According to the Centers for Disease Control (CDC), the new coronavirus, is transmitted from person to person, like many other respiratory infections.

This includes by respiratory droplets produced when someone sneezes and inhaled into the lungs of others.

And by touching a virus-contaminated surface and using that hand to touch your eyes or mouth.

While we can easily avoid being around someone who’s obviously sick, or take precautions against airborne viruses using a mask.

But, we touch our faces all the time.

Scientists researching this behavior find that people are constantly touching their faces.

In 2008, 10 subjects were each observed alone in an office environment for 3 hours.

Researchers found they touched their faces an average of 16 times per hour.

Another study observed 26 medical students at a university in Australia to discover they touched their faces 23 times per hour.

Almost half of the face touches involved the mouth, nose, or eyes, which are the easiest pathways for viruses and bacteria to enter our bodies.

Even medical professionals, were found to touch their faces an average of 19 times in 2 hours.

Hand-washing is the key

So, we take precautions like washing our hands often and using at least 20 seconds to do so.

But this can only help if we also avoid touching our faces, as there’s no way of knowing when you’ve picked up a tiny, and potentially deadly, passenger.

According to the CDC, effective handwashing consists of five simple steps:

1.  wet
2. lather
3. scrub
4. rinse
5. dry

However, we touch our faces so often that the odds of recontaminating our hands between washings are extremely high.

All it takes is touching a doorknob or similar surface and you’re in danger of infection again.

It’s a habit you can break

A clinical psychologist offered the following tips to avoid touching your face during the coronavirus outbreak.

“Be mindful about your intention to keep your hands away from your face. Just a brief pause can help you be more aware of what you’re doing with your hands,” he said.

He added that it also helps to place reminders like Post-it notes in your home or office so you can see them and remember you want to keep your hands away from your face.

“Keep your hands busy. If you’re at home watching TV, try folding laundry, sort through mail, or hold something in your hands.”

He added that even a tissue will do, as long as it reminds you to keep your hands away from your face.
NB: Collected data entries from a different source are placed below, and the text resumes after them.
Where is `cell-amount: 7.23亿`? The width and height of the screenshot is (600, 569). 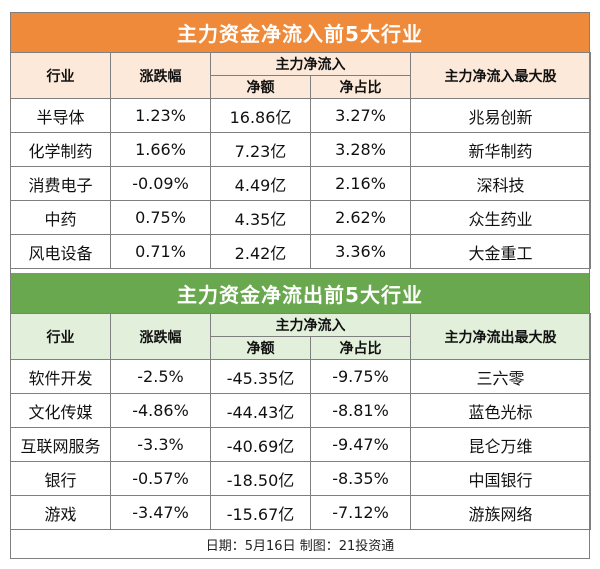 cell-amount: 7.23亿 is located at coordinates (260, 150).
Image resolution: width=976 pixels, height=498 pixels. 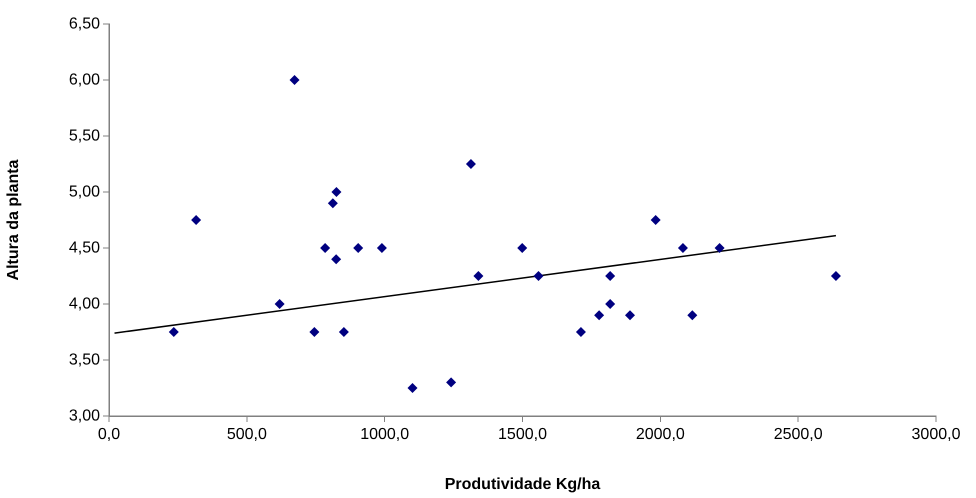 What do you see at coordinates (109, 435) in the screenshot?
I see `x-tick-label: 0,0` at bounding box center [109, 435].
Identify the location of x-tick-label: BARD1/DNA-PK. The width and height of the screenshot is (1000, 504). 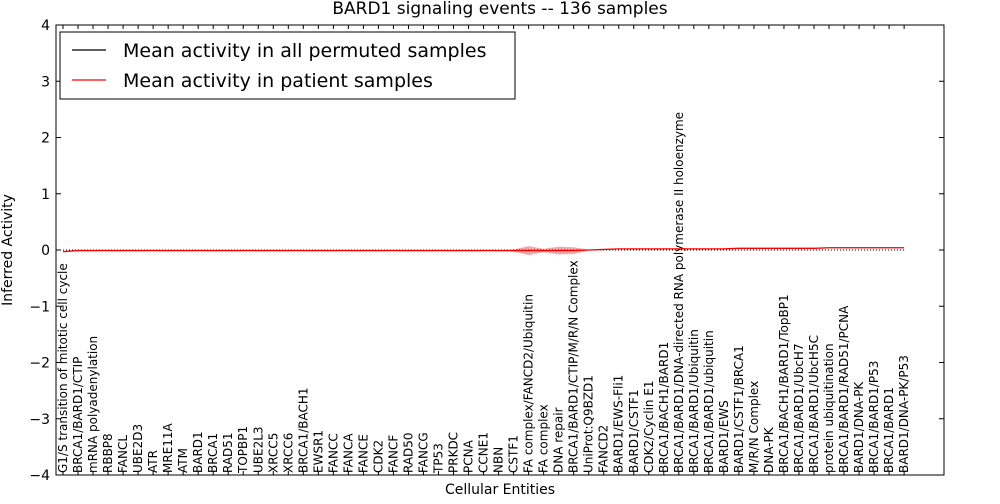
(859, 427).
He also recommended using a scented hand sanitizer or a hand soap to help remind yourself to keep hands away from your face.

The smell will draw your attention to the location of your hands.

If you’re in a meeting or sitting in a class, he recommended lacing your fingers together and placing them in your lap.

Finally, if you know you habitually touch your face, wearing gloves can be an effective physical reminder.

The bottom line

Your eyes, nose, and mouth are the easiest paths for a virus like SARS-CoV-2 to enter the body.

All it takes is touching these areas with your hands after you’ve come in contact with the disease on a surface you touched.

No matter how frequently you wash your hands, it’s not often enough to prevent passing an infection into your system.

The best preventive measure is to avoid touching your face as much as possible.